|Application:||Gene expression microarray analysis|
|Number of samples:||20|
|Release date:||Aug 1 2006|
|Last update date:||Mar 16 2012|
|Dataset link||Expression profiling of Chickpea genes differentially regulated during a resistance response to Ascochyta rabiei|
Total RNA was extracted from pooled stem and leaf samples for each genotype (FLIP94-508C, ICC3996, ILWC245 and Lasseter) at each time-point (including control samples) using the RNeasy® Plant Mini Kit (Qiagen, Valencia, CA). The quantity and quality of the total RNA samples were assessed by OD260/OD280 ratios and gel electrophoresis respectively. Fluorescent-labeled targets were prepared and hybridized to array slides according to [Coram, TE. and Pang, ECK. 2006. Expression profiling of Chickpea genes differentially regulated during a resistance response to Ascochyta rabiei. Published in Plant Biotechnology Journal]. All hybridizations were performed with six technical replicates and three biological replicates, incorporating dye-swapping (i.e. reciprocal labelling of Cy3 and Cy5) to eliminate any dye bias. Overall, 360 images were analyzed from 60 slides, resulting in 18 data points for each time-point of each genotype. Slides were scanned at 532 nm (Cy3 green laser) and 660 nm (Cy5 red laser) at 10 µm resolution using an Affymetrix® 428 array scanner (Santa Clara, CA), and captured with the Affymetrix® Jaguar software (v. 2.0, Santa Clara, CA). Image analysis was performed using Imagene 5 (BioDiscovery, Marina Del Rey, CA) software. Quantified spot data was then compiled and transformed using GeneSight 3 (BioDiscovery, Marina Del Rey, CA). Data transformations consisted of a local background correction (mean intensity of background was subtracted from mean signal intensity for each spot), omitting flagged spots, Lowess normalisation of the entire population, creating a Cy5/Cy3 mean signal ratio, taking a shifted log (base 2), and combination of duplicated spot data.
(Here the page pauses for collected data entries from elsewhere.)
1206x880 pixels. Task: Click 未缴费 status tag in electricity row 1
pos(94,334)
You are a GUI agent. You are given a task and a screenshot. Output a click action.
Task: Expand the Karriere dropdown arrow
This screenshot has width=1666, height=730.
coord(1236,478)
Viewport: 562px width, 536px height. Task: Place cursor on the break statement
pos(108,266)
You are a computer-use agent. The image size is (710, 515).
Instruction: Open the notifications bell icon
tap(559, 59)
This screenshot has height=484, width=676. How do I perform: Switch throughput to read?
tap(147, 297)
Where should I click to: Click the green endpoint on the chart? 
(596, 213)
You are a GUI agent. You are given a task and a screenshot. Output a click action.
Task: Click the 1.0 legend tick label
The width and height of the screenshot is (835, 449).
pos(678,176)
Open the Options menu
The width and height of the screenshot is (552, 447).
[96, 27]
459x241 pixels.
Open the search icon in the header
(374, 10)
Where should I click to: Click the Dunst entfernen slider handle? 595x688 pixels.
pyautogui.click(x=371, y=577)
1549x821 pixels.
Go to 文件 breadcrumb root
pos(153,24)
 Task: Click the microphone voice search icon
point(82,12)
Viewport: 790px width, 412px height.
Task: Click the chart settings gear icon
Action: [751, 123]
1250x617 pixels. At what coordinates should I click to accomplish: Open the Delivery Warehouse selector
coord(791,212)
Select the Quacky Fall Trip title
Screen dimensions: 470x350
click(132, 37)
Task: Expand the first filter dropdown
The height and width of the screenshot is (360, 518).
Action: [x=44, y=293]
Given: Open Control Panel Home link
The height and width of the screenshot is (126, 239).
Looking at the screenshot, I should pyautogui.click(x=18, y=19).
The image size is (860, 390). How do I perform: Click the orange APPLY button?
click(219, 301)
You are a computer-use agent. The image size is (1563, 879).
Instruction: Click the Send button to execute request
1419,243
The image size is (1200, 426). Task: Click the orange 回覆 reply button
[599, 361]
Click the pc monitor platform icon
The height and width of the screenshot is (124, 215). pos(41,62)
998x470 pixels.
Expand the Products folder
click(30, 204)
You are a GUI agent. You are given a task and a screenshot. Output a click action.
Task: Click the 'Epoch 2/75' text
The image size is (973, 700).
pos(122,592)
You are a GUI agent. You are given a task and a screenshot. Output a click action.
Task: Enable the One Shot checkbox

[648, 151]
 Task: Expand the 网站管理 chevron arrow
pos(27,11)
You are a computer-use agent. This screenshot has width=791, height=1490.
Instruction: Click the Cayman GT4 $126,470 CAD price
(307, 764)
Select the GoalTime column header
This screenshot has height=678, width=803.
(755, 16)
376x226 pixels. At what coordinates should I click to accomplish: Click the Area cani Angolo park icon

To identify differentially expressed (DE) genes, expression ratio results were filtered to eliminate genes whose 95% confidence interval for mean fold change (FC) did not extend to 1.8-fold up or down, followed by Students t test with False Discovery Rate (FDR) multiple testing correction to retain only genes in which expression changes versus untreated control were significant at P < 0.05.